Text to read —
────
Round 12 Review – Bats break winless run
Article by Michael Shillito
We’re two-thirds of the way through the home and away season and as we start the run home to the finals, all nine teams are still a chance to get there. It will be hard for the teams outside the five, but not impossible.
Round 12 was played on a fine weekend. It was cold but conditions were good for footy. It was a round where all four home teams won; and the results of the games could have major implications on how the final ladder takes shape.
UTS Bats vs. East Coast Eagles
When the UTS Bats ran onto Trumper Park for their game against the East Coast Eagles, the Bats were down for the count. Seven straight losses saw them on the bottom of the ladder, while the Eagles had hit some good form in recent weeks to move into the top five.
A win for the fifth-placed Eagles would have made it difficult for the teams below them. It wasn’t to be however, as the Bats rebounded off the canvas to return to the winner’s list in a thriller.
────
[Records locating words and elements]
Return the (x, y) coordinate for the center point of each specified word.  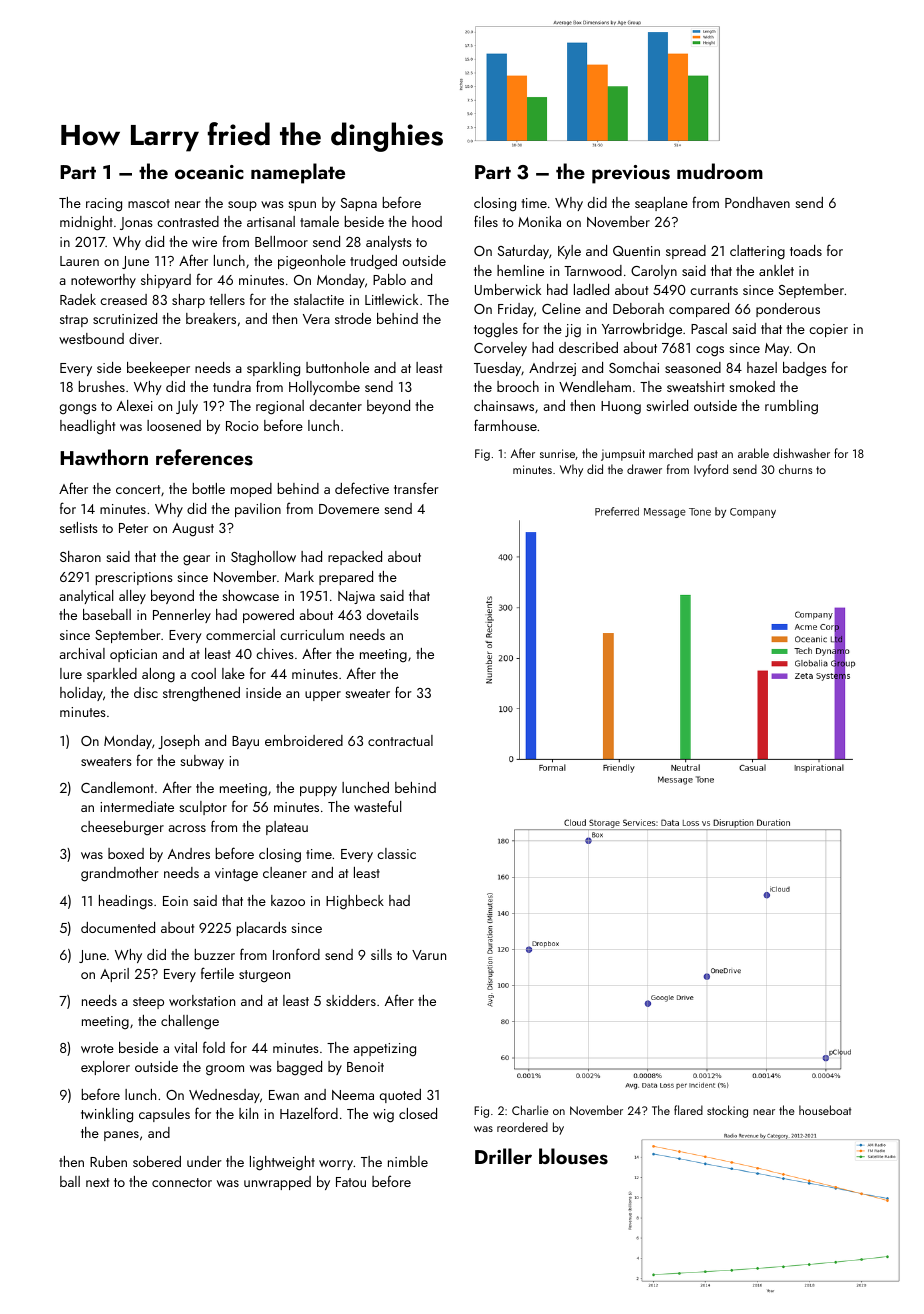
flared (688, 1110)
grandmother (120, 874)
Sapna (359, 204)
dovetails (393, 614)
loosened (174, 425)
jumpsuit (623, 455)
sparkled (112, 675)
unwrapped (277, 1183)
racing (104, 205)
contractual (400, 740)
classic (396, 853)
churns (795, 469)
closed (418, 1113)
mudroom (720, 171)
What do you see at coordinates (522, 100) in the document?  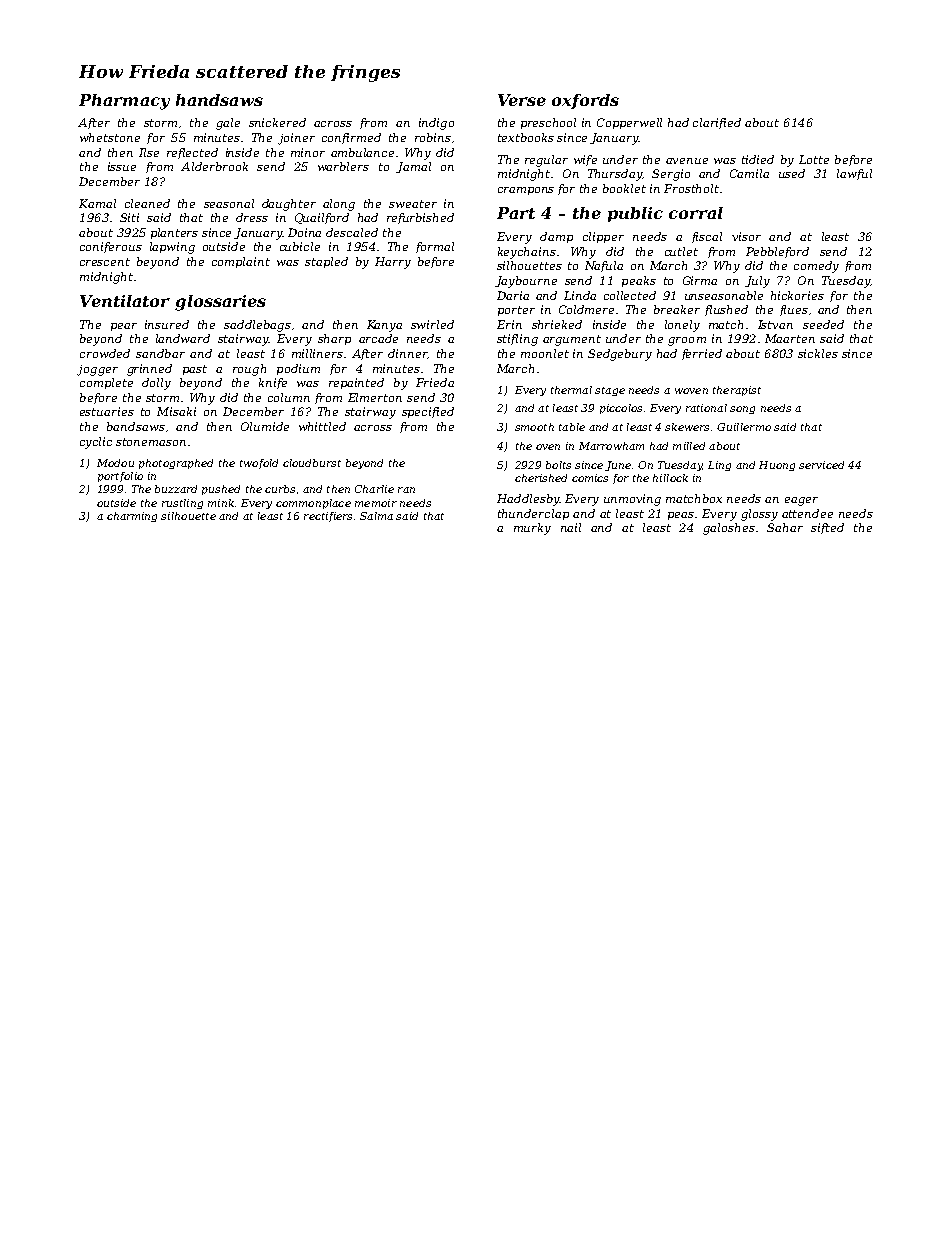 I see `Verse` at bounding box center [522, 100].
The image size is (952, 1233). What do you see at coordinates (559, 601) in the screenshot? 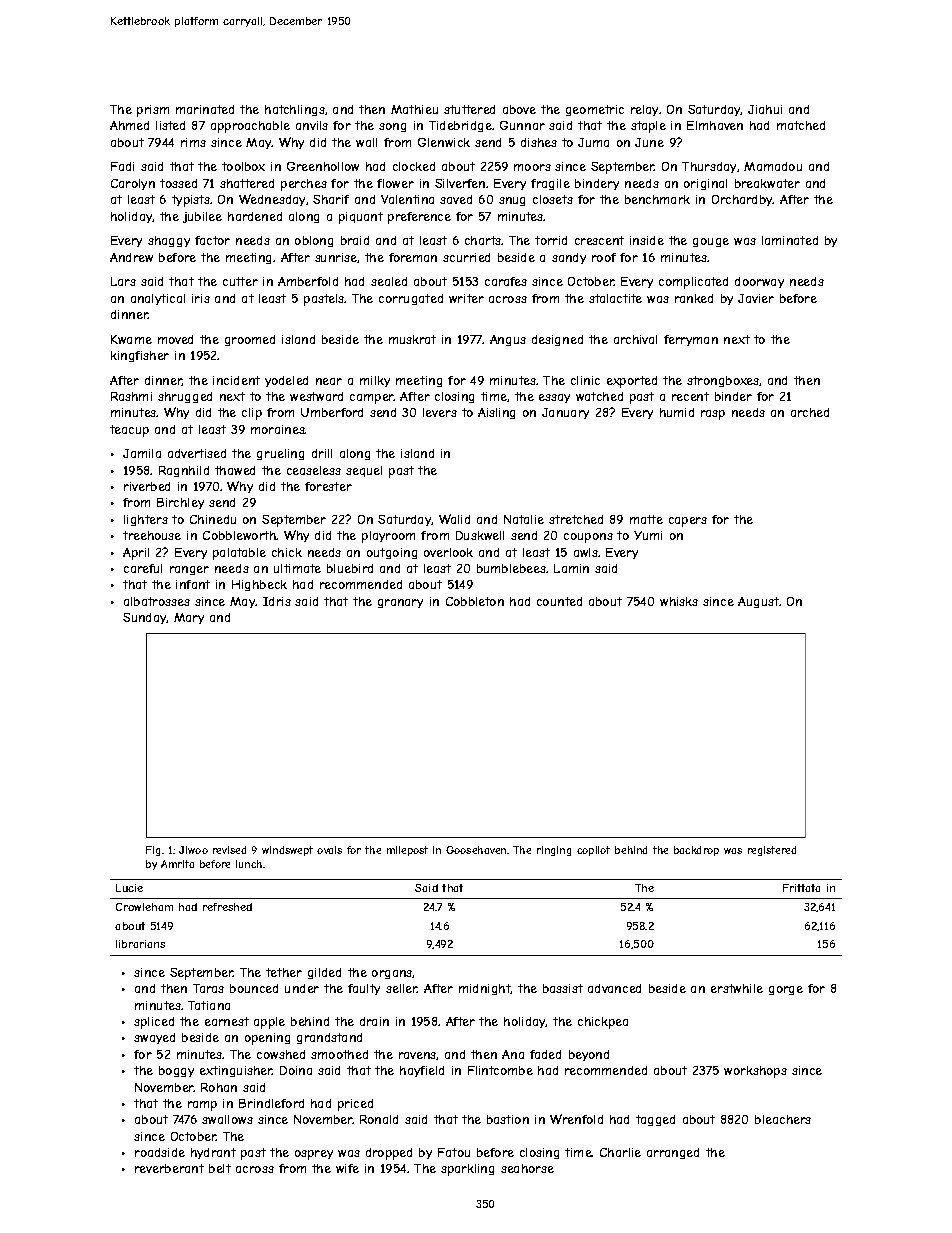
I see `counted` at bounding box center [559, 601].
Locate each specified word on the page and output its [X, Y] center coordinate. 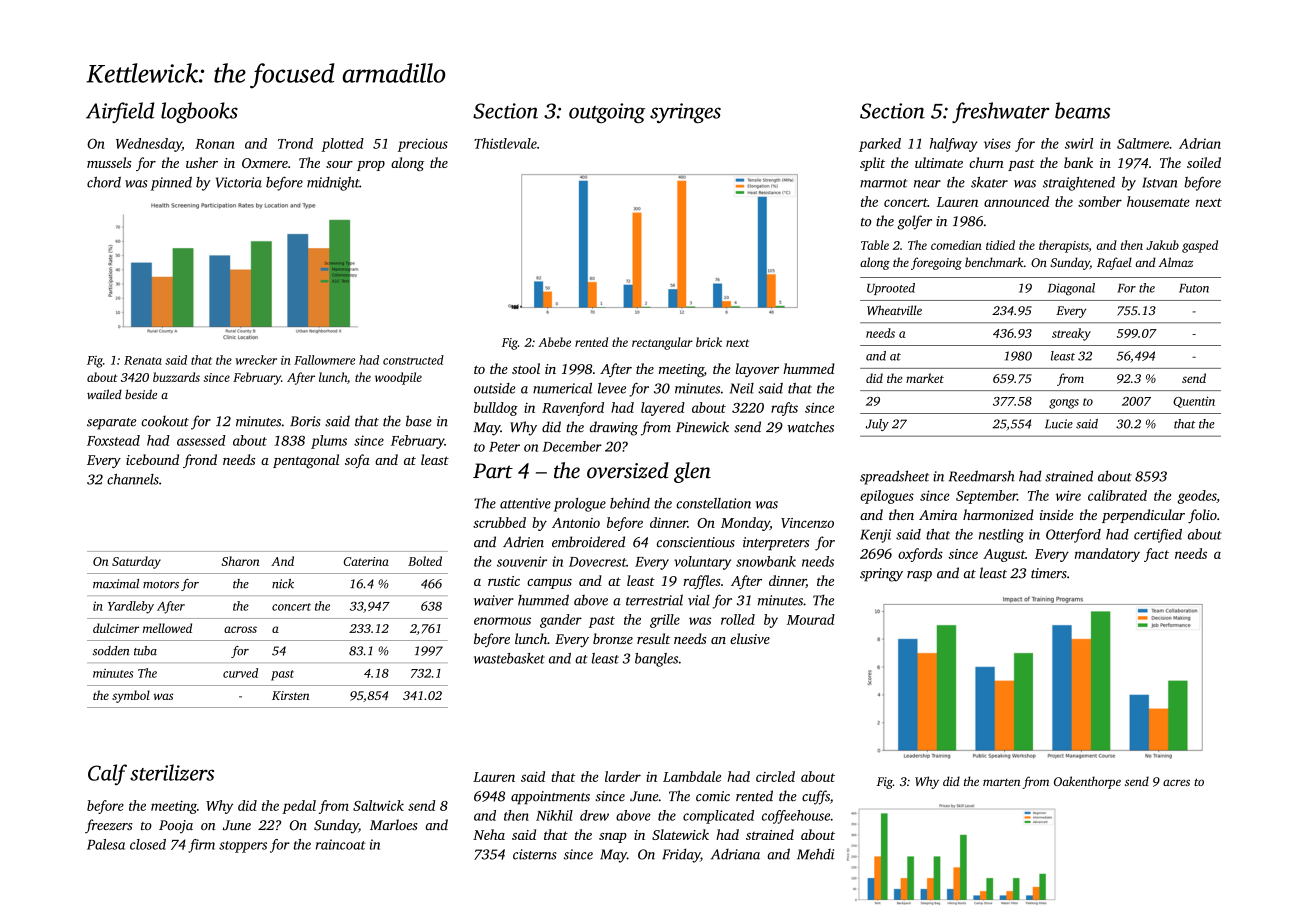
────
Tasks to perform —
1. Render the records as a JSON list of strings, one string per line with blank lines left out, covering everything from the start of the records up to and including the line with "mudroom (720, 171)". Leave the pictures out of the answer.
2. Finish out the next part of the Round 12 football review from the point where it stops.

Written answers —
1.
[
  "Return the (x, y) coordinate for the center point of each specified word.  ",
  "flared (688, 1110)",
  "grandmother (120, 874)",
  "Sapna (359, 204)",
  "dovetails (393, 614)",
  "loosened (174, 425)",
  "jumpsuit (623, 455)",
  "sparkled (112, 675)",
  "unwrapped (277, 1183)",
  "racing (104, 205)",
  "contractual (400, 740)",
  "classic (396, 853)",
  "churns (795, 469)",
  "closed (418, 1113)",
  "mudroom (720, 171)"
]

2.
The Bats went into the game knowing it was now or never and the first quarter reflected the desperation and intense effort that they knew they would have to put in. It wasn’t always pretty to watch, but it was effective, as the Bats threw their bodies into every contest and refused to allow the Eagles any easy possessions.
Numerous packs developed around the ball with UTS players at the bottom of every one, determined not to give the ball away. Only four goals were scored in the quarter, and with the Bats scoring three of them, they led by 13 points at quarter time.
The Eagles had been under physical pressure in the first term, but made some efforts towards breaking the shackles in the second quarter. It wasn’t easy for the Eagles however, against a very determined UTS side.
During the second term there were occasions when the Eagles were able to turn on some of their best footy, but this game was going to be a hard grind. The Eagles won the quarter after kicking four goals to three, but the Bats still had the overall advantage as they returned to the rooms at half time with a nine point lead.
It had been a good first half for the Bats, but there was more to be done in the premiership quarter if they were to snap the losing streak. In the third quarter, they got it done. It was a more open quarter of footy than what had been displayed in the first-half. The Bats rose to the occasion and came up with the answers to the challenges the Eagles threw their way. The scoreboard reflected their efforts, as the Bats scored four goals to two for the quarter, building up to a 20-point lead at the last change.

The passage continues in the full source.